Installing the Score-Client

Running the score-client docker image

You will be required to supply environment variables for the STORAGE_URL, the METADATA_URL and your CLIENT_ACCESS_TOKEN.

bash
docker run -d -it \
--name score-client \
-e CLIENT_ACCESS_TOKEN=${token} \
-e STORAGE_URL=http://<INSERT-URL> \
-e METADATA_URL=http://<INSERT-URL> \
--network="host" \
--mount type=bind,source="$(pwd)",target=/output \
ghcr.io/overture-stack/score:latest

Data Submission Workflow

Step 1. Prepare a payload

First, a metadata payload must be prepared. The payload must conform to an analysis_type registered as a schema. For help with creating or updating schemas please see the Dynamic Schemas documentation.

Step 2. Upload the metadata payload file

Once you have formatted the payload correctly, use the song-client submit command to upload the payload.

bash
docker exec song-client sh -c "sing submit -f /output/example-payload.json"

If your payload is not formatted correctly, you will receive an error message detailing what is wrong. Please fix any errors and resubmit. If your payload is formatted correctly, you will get an analysisId in response:

json
{
"analysisId": "a4142a01-1274-45b4-942a-01127465b422",
"status": "OK"
}

At this point, since the payload data has successfully been submitted and accepted by Song, it is now referred to as an analysis. By default, all newly created analyses are set to an UNPUBLISHED state.

For more information on analysis states (published, unpublished and suppressed) see our page on analysis management

Step 3. Generate a manifest file

Use the returned analysis_id to generate a manifest for file upload. This manifest will used by the score-client in the next step.

The manifest establishes a link between the analysis-id that has been submitted and the data file on your local systems that is being uploaded.

Using the song-client manifest command, define

  • The analysis id using the -a parameter
  • The location of your input files with the -d parameter
  • The output file path for the manifest file with the -f parameter. Note: this is a file path not a directory path

Here is an example of a manifest command:

bash
docker exec song-client sh -c "sing manifest -a a4142a01-1274-45b4-942a-01127465b422 -f /some/output/dir/manifest.txt -d /submitting/file/directory"

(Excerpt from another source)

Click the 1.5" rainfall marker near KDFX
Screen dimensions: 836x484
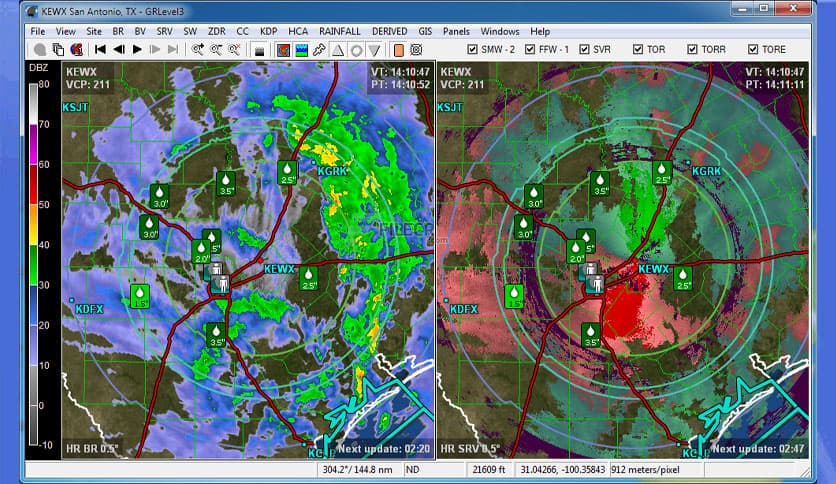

Here is the expected response:

bash
Wrote manifest file 'manifest.txt' for analysisId 'a4142a01-1274-45b4-942a-01127465b422'

The manifest.txt file will be written out to a defined output file path. If the output directory does not exist, it will be automatically created.

Step 4. Upload your data files to cloud storage

Upload all the files associated with the analysis using the score-client upload command:

bash
docker exec score-client sh -c "score-client upload --manifest manifest.txt"

Once the file(s) successfully upload, you will receive an Upload completed message.

Troubleshooting Upload

  • If you receive a connection or internal server error message, have your admin check that Song and Score are configured to talk to each other correctly.

Sometimes, if an upload is stuck, you can reinitiate the upload using the --force command.

bash
docker exec score-client sh -c "score-client upload --manifest manifest.txt --force "

For more information on Score, please see the Score documentation page.

Step 5. Publish the analysis

The final step to submitting molecular data is to set the state of an analysis to PUBLISHED. A published analysis signals to the data administrators that this data is ready to be processed by downstream services.

bash
docker exec song-client sh -c "sing publish -a a4142a01-1274-45b4-942a-01127465b422"

Here is the expected response:

bash
AnalysisId a4142a01-1274-45b4-942a-01127465b422 successfully published

A published analysis will now be searchable in Song. In the next section, we will outline how to search for data in Song.

Integration Tips

Song is a relational database designed for secure and consistent storage of data. For an optimal data query experience, use Song with a search platform. The Overture components Maestro and Arranger can be used to index and view data from Song from an intuitive search portal linked to a graphQL API.